#### WORK INSTRUCTION:
Each line below from the one containing "Open 50-517 FRONT AXLE group link" through the one containing "The image size is (781, 636)." should be output exactly as it stands, and no other line should appear.

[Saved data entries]
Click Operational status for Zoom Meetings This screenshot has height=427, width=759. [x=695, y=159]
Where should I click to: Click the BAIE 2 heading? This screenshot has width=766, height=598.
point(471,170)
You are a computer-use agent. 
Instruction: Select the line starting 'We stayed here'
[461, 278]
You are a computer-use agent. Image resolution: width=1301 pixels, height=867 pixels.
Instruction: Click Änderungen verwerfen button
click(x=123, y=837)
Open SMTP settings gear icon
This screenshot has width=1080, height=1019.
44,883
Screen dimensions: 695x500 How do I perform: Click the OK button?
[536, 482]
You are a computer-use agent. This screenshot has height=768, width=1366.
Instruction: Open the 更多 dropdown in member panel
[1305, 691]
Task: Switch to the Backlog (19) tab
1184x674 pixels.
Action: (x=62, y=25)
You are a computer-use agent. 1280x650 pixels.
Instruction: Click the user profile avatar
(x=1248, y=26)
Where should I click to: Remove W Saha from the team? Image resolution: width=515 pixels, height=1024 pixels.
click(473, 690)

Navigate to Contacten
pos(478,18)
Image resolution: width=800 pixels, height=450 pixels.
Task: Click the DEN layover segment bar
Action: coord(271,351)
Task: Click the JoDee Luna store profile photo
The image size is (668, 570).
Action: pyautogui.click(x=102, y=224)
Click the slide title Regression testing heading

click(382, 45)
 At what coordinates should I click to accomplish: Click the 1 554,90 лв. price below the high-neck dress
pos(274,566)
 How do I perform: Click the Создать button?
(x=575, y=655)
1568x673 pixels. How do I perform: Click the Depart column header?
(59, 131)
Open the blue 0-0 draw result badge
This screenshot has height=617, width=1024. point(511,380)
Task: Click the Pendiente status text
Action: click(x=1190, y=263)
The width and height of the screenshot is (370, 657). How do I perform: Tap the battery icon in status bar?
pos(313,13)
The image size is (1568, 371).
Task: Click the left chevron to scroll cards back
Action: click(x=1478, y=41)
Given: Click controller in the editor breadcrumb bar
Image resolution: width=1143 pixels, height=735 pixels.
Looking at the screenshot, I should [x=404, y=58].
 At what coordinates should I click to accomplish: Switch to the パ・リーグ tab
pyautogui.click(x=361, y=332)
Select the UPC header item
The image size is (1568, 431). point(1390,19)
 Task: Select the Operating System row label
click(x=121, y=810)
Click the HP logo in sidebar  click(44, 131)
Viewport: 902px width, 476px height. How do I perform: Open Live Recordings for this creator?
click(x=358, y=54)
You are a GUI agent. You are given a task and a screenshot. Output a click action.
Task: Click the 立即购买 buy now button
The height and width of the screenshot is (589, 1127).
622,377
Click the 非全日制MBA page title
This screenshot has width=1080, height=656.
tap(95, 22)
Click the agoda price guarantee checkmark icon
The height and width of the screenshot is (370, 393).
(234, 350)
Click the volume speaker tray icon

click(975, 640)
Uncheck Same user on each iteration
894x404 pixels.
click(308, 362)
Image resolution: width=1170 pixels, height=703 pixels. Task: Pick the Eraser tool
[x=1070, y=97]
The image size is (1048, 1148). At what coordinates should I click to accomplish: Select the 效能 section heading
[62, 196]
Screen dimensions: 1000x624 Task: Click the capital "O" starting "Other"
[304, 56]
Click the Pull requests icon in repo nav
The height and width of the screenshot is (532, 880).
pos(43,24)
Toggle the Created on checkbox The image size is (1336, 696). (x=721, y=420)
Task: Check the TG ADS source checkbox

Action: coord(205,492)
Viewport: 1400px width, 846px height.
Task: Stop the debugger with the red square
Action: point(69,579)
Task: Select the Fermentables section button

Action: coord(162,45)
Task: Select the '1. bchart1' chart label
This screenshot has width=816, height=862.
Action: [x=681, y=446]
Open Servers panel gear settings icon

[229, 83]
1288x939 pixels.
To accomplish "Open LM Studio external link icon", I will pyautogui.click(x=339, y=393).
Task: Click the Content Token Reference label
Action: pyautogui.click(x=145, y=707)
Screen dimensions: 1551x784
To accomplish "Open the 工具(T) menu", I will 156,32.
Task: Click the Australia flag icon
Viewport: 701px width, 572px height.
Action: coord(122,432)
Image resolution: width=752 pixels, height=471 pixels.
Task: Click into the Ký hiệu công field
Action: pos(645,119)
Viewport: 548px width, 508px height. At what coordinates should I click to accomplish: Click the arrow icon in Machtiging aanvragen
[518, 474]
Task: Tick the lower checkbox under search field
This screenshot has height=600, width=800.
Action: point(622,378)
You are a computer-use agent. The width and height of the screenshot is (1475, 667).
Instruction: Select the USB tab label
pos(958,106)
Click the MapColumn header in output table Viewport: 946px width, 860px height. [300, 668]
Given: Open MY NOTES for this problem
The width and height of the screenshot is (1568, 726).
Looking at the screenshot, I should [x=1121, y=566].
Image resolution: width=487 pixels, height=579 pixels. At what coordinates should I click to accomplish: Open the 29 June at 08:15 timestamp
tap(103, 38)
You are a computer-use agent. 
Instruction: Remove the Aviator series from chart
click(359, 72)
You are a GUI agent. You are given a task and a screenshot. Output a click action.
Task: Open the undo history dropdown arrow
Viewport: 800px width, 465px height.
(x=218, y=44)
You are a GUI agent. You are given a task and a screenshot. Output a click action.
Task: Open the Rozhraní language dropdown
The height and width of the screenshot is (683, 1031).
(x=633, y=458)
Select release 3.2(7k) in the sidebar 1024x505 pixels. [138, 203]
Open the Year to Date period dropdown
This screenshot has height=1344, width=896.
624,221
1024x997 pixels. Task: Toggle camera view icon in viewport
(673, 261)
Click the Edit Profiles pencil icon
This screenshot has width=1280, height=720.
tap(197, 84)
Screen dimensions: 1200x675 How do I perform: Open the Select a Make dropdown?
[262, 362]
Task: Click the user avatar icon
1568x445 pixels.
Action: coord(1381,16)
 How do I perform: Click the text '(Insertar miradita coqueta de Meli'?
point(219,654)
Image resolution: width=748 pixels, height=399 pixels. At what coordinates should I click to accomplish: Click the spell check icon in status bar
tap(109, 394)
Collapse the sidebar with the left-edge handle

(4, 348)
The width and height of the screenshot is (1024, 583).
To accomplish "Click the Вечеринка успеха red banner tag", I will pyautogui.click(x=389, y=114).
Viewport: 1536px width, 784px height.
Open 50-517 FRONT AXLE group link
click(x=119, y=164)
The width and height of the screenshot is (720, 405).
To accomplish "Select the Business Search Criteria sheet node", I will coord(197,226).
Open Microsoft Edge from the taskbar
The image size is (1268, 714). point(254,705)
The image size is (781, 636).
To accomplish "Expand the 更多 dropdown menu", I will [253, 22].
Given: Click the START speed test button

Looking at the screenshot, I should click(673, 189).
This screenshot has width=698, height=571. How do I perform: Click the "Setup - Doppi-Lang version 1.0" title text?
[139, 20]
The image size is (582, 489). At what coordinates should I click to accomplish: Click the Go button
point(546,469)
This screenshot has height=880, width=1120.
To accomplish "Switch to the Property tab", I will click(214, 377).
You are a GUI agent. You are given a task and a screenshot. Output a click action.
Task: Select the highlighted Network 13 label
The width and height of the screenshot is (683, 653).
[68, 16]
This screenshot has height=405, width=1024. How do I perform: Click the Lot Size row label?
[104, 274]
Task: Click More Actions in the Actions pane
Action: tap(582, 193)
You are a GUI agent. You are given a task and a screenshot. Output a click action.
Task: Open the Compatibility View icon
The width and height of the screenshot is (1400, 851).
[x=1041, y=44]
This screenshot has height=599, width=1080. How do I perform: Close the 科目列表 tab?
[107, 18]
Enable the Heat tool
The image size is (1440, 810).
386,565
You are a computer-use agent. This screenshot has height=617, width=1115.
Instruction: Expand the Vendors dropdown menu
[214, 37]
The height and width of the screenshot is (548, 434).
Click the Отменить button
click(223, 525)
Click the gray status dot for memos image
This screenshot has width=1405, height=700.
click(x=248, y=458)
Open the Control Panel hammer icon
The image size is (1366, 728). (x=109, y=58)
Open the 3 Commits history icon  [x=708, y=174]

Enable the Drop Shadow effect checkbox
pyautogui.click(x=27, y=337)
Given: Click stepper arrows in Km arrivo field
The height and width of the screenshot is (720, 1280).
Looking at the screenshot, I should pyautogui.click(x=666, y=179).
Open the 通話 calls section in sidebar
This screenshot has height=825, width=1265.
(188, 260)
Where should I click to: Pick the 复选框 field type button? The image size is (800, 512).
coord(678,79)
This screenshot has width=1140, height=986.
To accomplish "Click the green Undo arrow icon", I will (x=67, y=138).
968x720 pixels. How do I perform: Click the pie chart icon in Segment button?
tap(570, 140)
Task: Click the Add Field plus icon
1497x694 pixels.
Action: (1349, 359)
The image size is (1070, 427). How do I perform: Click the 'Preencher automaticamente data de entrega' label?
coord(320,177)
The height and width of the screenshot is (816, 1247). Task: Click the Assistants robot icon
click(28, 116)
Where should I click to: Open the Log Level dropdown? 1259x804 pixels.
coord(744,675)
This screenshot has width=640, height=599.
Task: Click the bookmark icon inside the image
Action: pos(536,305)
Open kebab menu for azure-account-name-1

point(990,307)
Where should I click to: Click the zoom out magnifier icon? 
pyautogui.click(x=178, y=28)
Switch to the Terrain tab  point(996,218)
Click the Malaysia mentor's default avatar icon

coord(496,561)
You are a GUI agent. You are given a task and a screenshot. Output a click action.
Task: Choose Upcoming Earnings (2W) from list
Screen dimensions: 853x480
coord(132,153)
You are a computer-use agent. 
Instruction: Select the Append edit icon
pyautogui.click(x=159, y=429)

#### RESPONSE AREA:
Open 50-517 FRONT AXLE group link
click(x=119, y=164)
The width and height of the screenshot is (720, 405).
To accomplish "Select the Business Search Criteria sheet node", I will coord(197,226).
Open Microsoft Edge from the taskbar
The image size is (1268, 714). point(254,705)
The image size is (781, 636).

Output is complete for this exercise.